Kürt kadın mücadelesi hakkında neler söylemek istersiniz. Kürt kadın mücadelesi ile özgürlük mücadelesi veren halkların kadın mücadeleleri nasıl ortaklaştırılabilir?

Jineolojiyi iyi analiz edip, pratiğe iyi uyguladığımız zaman başarı yolunda önemli bir adım atmış olacağız. Jineoloji, kadınlar arasındaki diyaloğu geliştirerek mücadelede önemli bir ivme rolü üstlenebilir. Kadınlar arası konfederalizm projesini geliştirmek gerekir. Bizim mücadele yollarımız ve mücadele argümanlarımız farklı olsa da aynı amaçlar uğruna mücadele veriyoruz. İrlanda, İskoçya, Katalonya ve Rojava otonom bölgelerinde yaşayan kadınlar mücadelelerini ortaklaştırarak sadece sömürgecilere karşı değil, kendilerini yok sayan tüm zihniyete karşı ortak bir mücadele ile başarı elde edeceklerdir.

****

İrlanda’nın kısa tarihi:

16. Yüzyıl başlarında adaya İngiliz ve İskoç yerleşimi başladı.

1916’da kurulan IRA, İrlanda’nın bağımsızlık mücadelesini başlattı.

1922’de adanın güneyinde İrlanda Cumhuriyeti kuruldu.

20. Yüzyılın ikinci yarısındaki IRA ise birleşik bir İrlanda’ya ulaşmak amacıyla 1969’da kuruldu.

1972’de Londonderry kentinde gösteri yapanlara ateş açılması sonucu 14 kişi öldü.
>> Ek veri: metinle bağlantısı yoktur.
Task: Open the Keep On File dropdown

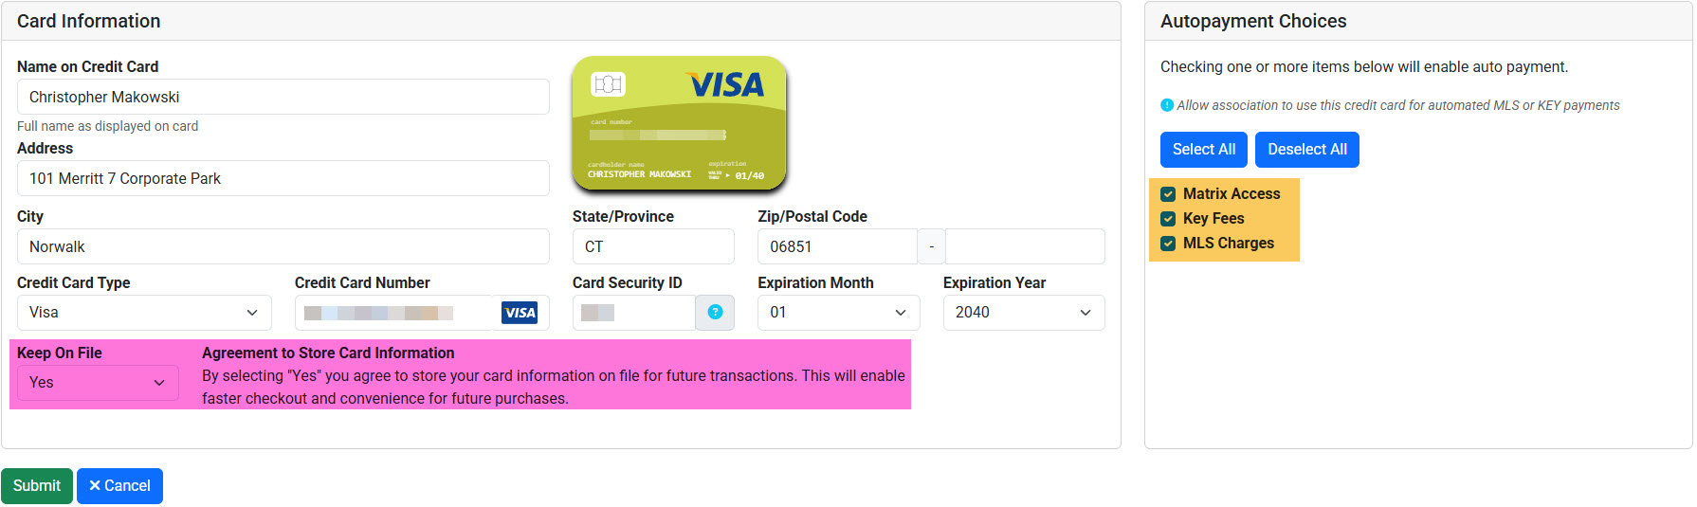Action: pyautogui.click(x=98, y=383)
Tarihe "Kanlı Pazar" olarak geçen bu olay çatışma sürecini şiddetlendirdi.

1981’de Kuzey İrlandalı milletvekili Bobby Sand açlık grevinde öldü, cenazesine on binlerce kişi katıldı.

1983’te IRA destekçilerinin yeni sloganı ise ‘Bir elimizde seçmen kartı, diğerinde silah’ diyerek Gerry Adams milletvekili seçti.

Dönemin Başbakanı John Major’un çatışan taraflarla görüşme çağrısı üzerine IRA 1994’te ateşkes ilan etti. 1994, bu yüzden barış sürecinin başlangıcı olarak kabul edildi.

1997’de Blair ve Adams Başbakanlık konutunda görüştü.

1998’de Mübarek Cuma Anlaşması imzalandı.

IRA 2005’te silah bıraktı ve yaklaşık 3 bin 600 kişinin canını yitirdiği çatışma süreci resmen sona ermiş oldu.